EXERCISE INSTRUCTIONS ->
In the listing below, transcribe the line that contains "Collapse the United States and Canada section" and all lines following it, ending with the last line. Add nothing.

════════

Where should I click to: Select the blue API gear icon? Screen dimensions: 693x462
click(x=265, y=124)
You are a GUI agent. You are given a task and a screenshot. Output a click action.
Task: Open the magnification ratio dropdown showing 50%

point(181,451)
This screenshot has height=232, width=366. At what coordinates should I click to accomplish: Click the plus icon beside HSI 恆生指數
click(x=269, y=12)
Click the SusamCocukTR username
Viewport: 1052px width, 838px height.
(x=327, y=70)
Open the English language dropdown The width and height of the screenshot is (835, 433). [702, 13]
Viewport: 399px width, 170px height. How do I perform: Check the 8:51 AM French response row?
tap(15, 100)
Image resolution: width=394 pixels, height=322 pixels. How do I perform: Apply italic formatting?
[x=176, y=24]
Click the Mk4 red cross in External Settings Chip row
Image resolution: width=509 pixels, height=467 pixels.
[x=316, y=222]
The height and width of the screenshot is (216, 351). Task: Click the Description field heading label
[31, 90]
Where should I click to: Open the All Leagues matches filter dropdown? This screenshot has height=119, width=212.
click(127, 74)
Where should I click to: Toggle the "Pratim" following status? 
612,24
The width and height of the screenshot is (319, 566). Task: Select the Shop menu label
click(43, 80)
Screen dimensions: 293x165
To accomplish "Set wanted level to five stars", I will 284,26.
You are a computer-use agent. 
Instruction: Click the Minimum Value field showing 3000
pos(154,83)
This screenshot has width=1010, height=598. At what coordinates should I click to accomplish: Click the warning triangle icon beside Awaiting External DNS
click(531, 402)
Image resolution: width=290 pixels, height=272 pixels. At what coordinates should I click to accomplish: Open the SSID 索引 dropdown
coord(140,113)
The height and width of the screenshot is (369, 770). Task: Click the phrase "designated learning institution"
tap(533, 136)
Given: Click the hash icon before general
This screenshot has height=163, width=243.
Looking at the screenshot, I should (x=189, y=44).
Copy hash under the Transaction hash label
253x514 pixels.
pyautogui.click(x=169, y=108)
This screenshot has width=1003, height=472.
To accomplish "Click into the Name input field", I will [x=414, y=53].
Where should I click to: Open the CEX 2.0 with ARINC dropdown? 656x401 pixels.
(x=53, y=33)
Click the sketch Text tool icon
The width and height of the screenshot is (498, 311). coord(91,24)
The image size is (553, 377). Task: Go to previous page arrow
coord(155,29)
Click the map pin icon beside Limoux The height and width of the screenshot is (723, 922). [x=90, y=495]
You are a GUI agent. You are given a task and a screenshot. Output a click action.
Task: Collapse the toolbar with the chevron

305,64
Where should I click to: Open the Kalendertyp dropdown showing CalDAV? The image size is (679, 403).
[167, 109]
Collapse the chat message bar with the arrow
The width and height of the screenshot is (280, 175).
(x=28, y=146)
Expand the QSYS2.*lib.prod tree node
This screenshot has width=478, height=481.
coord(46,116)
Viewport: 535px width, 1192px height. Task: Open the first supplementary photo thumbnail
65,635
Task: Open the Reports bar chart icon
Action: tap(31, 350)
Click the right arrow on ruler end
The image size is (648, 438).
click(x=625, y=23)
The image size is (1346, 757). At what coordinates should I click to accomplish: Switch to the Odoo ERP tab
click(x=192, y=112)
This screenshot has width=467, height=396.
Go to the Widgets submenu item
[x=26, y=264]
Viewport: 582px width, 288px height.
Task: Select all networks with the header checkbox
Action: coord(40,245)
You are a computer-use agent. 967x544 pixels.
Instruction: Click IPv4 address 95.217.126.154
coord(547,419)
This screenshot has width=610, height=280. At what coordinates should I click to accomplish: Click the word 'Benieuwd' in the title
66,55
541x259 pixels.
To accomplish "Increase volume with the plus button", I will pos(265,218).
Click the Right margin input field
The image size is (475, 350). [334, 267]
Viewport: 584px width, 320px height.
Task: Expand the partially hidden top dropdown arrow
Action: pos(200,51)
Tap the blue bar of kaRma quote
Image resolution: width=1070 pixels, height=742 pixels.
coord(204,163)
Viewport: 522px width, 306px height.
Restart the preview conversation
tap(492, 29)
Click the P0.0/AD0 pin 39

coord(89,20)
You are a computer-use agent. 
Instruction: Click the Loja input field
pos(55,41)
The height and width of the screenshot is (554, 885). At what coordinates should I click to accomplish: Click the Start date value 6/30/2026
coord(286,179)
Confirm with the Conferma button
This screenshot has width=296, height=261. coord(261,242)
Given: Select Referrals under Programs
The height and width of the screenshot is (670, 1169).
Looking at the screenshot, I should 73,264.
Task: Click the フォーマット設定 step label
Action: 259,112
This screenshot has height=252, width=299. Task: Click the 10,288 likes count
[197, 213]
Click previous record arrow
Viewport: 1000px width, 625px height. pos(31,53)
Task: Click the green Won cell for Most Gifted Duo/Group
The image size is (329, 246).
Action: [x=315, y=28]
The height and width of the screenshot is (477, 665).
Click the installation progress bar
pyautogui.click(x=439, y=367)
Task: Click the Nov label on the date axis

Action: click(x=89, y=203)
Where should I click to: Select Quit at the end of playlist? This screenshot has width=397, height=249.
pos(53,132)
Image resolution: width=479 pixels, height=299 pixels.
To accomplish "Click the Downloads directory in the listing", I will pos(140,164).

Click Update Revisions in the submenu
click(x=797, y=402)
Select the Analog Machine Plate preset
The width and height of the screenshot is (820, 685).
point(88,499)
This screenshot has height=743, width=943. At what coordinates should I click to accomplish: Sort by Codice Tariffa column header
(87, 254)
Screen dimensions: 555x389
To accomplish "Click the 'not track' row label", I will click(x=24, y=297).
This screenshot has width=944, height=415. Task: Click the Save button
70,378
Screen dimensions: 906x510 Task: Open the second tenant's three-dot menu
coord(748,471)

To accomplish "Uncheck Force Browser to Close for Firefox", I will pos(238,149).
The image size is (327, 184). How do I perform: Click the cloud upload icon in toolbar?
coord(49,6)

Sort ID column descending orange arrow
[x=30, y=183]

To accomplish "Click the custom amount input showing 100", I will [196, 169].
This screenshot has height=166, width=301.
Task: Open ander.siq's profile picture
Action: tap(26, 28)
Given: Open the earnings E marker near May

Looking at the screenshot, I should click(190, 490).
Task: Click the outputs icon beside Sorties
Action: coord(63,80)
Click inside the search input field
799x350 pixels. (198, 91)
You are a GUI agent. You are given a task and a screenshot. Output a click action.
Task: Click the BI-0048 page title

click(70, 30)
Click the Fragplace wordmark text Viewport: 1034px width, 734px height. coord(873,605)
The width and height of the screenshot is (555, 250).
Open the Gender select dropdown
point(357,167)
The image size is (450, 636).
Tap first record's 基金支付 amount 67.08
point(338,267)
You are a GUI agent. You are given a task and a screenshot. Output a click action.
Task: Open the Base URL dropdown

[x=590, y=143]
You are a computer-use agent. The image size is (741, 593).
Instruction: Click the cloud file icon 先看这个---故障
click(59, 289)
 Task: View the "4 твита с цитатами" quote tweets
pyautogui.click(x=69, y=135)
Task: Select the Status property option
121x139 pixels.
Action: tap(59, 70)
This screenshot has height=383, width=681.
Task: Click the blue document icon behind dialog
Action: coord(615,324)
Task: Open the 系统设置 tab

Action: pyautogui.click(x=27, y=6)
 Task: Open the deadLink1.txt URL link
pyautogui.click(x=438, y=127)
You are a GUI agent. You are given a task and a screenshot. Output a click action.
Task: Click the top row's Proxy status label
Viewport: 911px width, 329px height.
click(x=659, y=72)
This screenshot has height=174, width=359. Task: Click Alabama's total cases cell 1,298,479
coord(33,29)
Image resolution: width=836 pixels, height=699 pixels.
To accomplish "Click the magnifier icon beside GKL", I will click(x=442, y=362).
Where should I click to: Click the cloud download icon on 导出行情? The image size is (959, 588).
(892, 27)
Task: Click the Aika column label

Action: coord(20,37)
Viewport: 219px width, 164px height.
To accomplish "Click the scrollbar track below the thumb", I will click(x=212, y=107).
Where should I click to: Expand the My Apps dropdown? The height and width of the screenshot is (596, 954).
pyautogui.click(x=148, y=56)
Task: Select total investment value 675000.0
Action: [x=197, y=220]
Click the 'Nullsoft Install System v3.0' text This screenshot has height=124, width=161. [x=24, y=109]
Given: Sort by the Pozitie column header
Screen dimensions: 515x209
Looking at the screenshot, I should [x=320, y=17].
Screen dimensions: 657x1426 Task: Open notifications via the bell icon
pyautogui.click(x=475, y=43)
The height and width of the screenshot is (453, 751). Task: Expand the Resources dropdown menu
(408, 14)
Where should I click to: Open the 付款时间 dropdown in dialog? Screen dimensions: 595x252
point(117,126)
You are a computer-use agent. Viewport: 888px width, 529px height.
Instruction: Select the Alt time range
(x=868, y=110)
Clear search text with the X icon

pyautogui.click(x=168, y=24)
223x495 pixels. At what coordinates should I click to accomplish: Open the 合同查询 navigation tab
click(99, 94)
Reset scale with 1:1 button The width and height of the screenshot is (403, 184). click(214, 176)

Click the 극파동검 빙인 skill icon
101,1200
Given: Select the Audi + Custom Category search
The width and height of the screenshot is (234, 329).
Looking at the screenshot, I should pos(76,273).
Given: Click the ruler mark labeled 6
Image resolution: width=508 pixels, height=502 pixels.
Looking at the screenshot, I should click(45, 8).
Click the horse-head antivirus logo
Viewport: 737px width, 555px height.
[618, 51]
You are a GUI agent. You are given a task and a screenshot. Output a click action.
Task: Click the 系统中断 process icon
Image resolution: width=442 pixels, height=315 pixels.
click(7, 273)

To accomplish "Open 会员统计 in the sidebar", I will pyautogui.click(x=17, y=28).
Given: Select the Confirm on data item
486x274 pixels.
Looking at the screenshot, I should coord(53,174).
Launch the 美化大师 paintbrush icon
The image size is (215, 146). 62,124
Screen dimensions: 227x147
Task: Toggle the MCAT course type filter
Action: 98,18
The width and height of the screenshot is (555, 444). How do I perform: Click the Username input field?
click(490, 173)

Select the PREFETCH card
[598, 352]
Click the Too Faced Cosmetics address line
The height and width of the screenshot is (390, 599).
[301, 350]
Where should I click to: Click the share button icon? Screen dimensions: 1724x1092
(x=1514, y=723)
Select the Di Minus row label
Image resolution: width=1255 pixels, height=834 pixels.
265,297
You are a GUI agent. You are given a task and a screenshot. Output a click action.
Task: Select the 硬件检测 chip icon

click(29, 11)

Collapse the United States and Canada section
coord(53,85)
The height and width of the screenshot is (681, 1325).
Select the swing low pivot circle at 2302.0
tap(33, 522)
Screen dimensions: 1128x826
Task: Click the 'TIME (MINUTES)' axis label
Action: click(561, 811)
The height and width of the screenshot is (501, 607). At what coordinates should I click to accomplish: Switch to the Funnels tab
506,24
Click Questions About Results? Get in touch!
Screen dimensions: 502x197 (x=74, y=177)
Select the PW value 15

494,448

════════

OUTPUT BELOW ->
Collapse the United States and Canada section
coord(53,85)
The height and width of the screenshot is (681, 1325).
Select the swing low pivot circle at 2302.0
tap(33, 522)
Screen dimensions: 1128x826
Task: Click the 'TIME (MINUTES)' axis label
Action: click(561, 811)
The height and width of the screenshot is (501, 607). At what coordinates should I click to accomplish: Switch to the Funnels tab
506,24
Click Questions About Results? Get in touch!
Screen dimensions: 502x197 (x=74, y=177)
Select the PW value 15

494,448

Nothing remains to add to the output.